Algérie

La loi garante de l'état de droit : une bataille de longue haleine Projet de loi portant organisation de la profession d'avocat



La loi garante de l'état de droit : une bataille de longue haleine Projet de loi portant organisation de la profession d'avocat
Par Hasna Yacoub
En décembre 2010, l'avant-projet de loi portant organisation de la profession d'avocat a été approuvé par le conseil des ministres. Dans son communiqué, le conseil des ministres avait souligné que la mouture du projet adopté «est le fruit d'une concertation entre l'administration de la justice et l'ordre national des avocats». Il est clair aujourd'hui que c'est loin d'être le cas.
Ce projet, attendu depuis des années, a été au c'ur d'un bras de fer entre les robes noires et le ministère de la Justice. En 2008, les avocats rejetaient déjà les premières moutures dudit projet.

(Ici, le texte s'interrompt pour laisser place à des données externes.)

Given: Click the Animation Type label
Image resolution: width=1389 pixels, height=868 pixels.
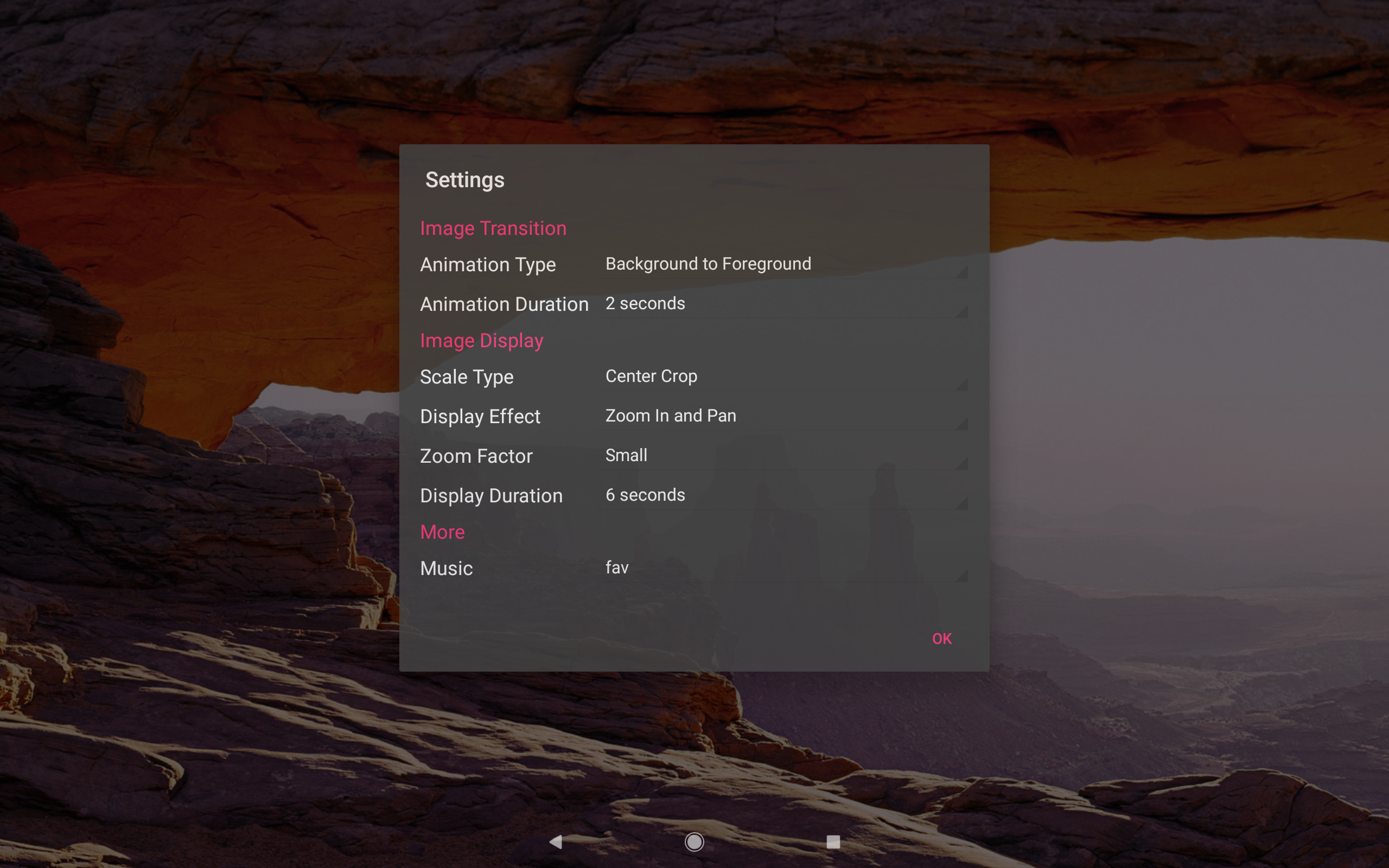Looking at the screenshot, I should pyautogui.click(x=488, y=265).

Les présidents des treize conseils de l'ordre composant l'Union des barreaux avaient tenu une réunion extraordinaire à propos de l'avant-projet de loi. Les représentants des robes noires au sein de l'Union des barreaux affichaient une fin de non-recevoir concernant certains articles contenus dans ledit avant-projet. La décision de rejet avait été approuvée par la quasi-totalité des membres de l'union lors d'une réunion tenue à l'hôtel Mazafran. Les avocats considéraient «que la démarche de la chancellerie, notamment à travers l'article 24, s'inscrit à contre-courant des principes universelles portant exercice de la profession d'avocat». Pour eux, «il est inconcevable qu'un avocat soit soumis lors de l'exercice de son métier à l'appréciation du procureur général. C'est une violation flagrante du droit de la défense». A cette époque le président de l'Union du Conseil de l'ordre d'Alger avait déclaré, accusateur, que «la décision du Conseil d'Etat d'invalider les élections du barreau d'Alger est étroitement liée à l'opposition des avocats de la capitale contre l'avant-projet
proposé par la chancellerie. Ils ont pris cette décision pour nous faire taire.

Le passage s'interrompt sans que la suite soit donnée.